Los discípulos de Jesús, y sobre todo el círculo más íntimo de los Doce, son los testigos de su vida anterior, ya que habían convivido con Él desde el bautismo de Juan. Sabían lo que había predicado, cómo había actuado, qué signos de su identidad más profunda había emitido, y cómo Pedro había profesado certeramente su condición de Hijo del Dios vivo. Pero los Doce son, además y de modo singular, testigos de la resurrección. La resurrección de Jesús es un hecho que ha dejado huellas en la historia, pero la ha trascendido, ya que es la entrada en el Reino consumado de Dios. Solo los elegidos de antemano por Dios, los que comieron y bebieron con Él después de la resurrección, son ahora sus testigos (cf. Hch 10,37-43). Hay un cambio de nivel entre la vida anterior de Jesús y la posterior como resucitado; por eso, hay un doble tipo de testigos. No bastan la experiencia y el conocimiento históricos para confesar la resurrección de Cristo. Se unen la exigencia razonable del hombre de no dejarse embaucar por cualquier anuncio inconsistente, y la luz de la fe, por la que se profesa la nueva dimensión del Resucitado. Por eso, siempre será necesaria la mediación de los testigos primordiales del mismo Jesús crucificado y resucitado; vieron sus heridas gloriosas. No creemos nuestras fantasías; los cristianos no creamos lo que creemos. Creemos por el testimonio de los que desde el principio son como el puente entre Jesús histórico y resucitado, por una parte, y nosotros, sus fieles a lo largo de la historia, por otra.

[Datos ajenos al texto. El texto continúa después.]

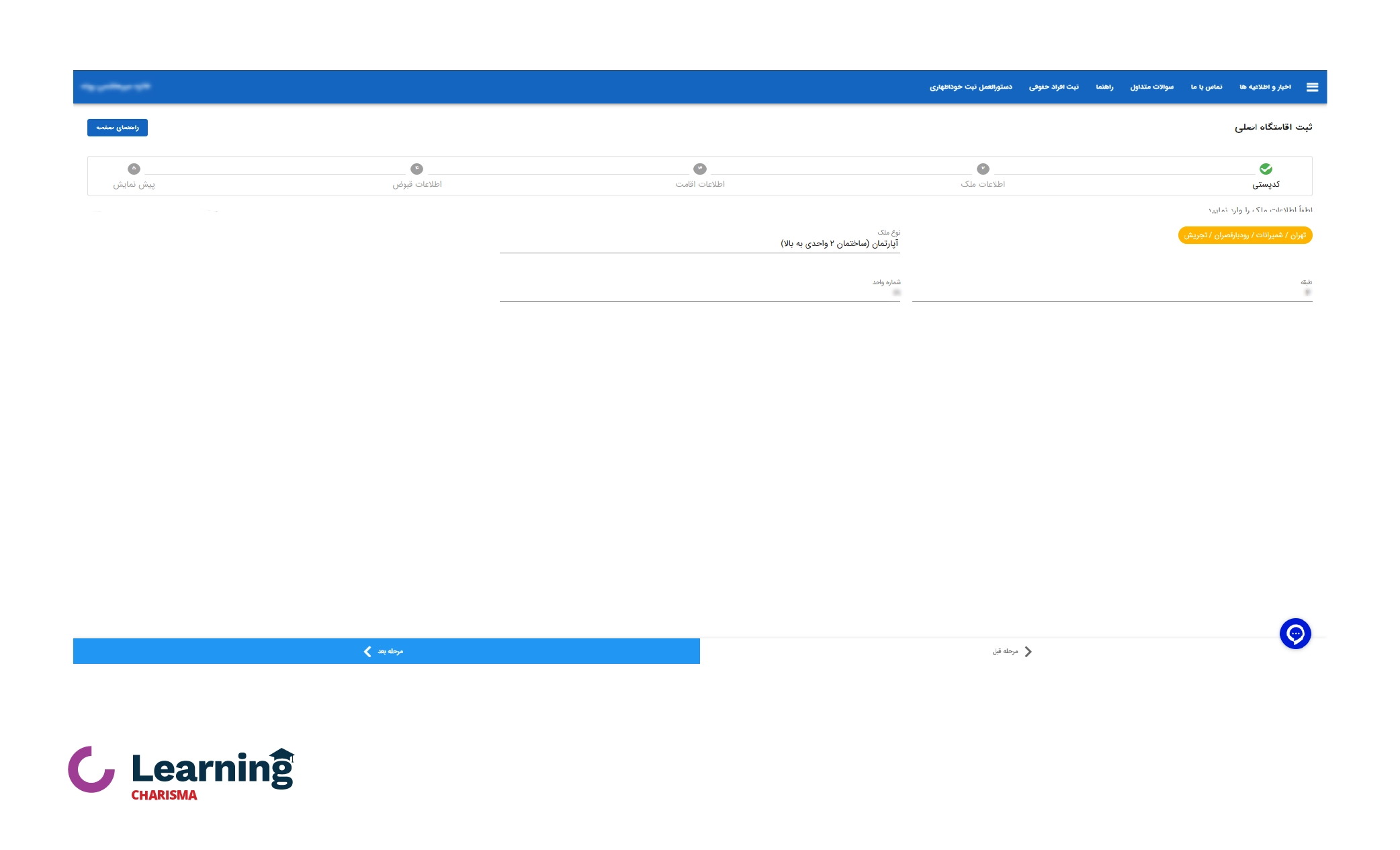The width and height of the screenshot is (1400, 850).
Task: Open 'دستورالعمل ثبت خوداظهاری' link
Action: (x=971, y=87)
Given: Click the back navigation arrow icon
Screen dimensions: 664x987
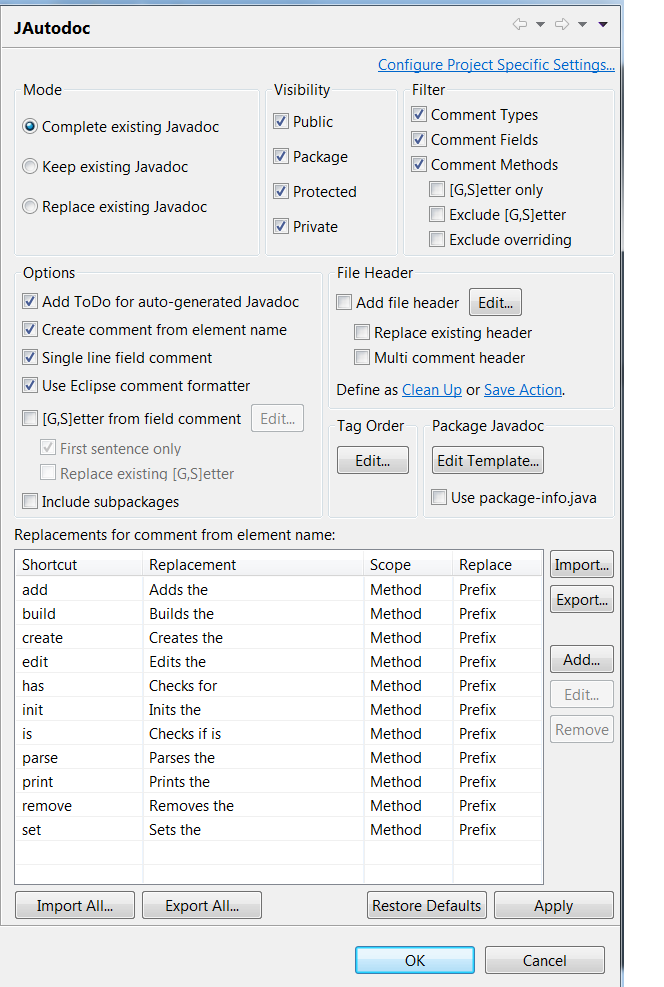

A través de la fe en Jesucristo resucitado y del bautismo en su nombre, pasamos a formar parte de la Iglesia, de la comunidad de los cristianos (cf. Hch 2,37-41). El Resucitado va congregando a los discípulos, que comenzaban a dispersarse después de la crucifixión (cf. Lc 24,19-21.33-35). El Resucitado está vivo, y entramos en comunión con Él por el poder del Espíritu Santo. La fe en Jesús resucitado enciende en nosotros la esperanza de una vida nueva más allá de la muerte; otorga paciencia en la tribulación; comunica una forma de amor que es como un paso de la muerte a la vida (cf. 1Jn 3,14). Si la perspectiva de la muerte, como muro infranqueable y definitivo, proyecta sobre la vida del hombre temor y oscuridad, la perspectiva de la victoria de la muerte, por la unión con Jesús resucitado, nos infunde motivos para la alegría y la esperanza; nos otorga razones para trabajar, amar, vivir y morir.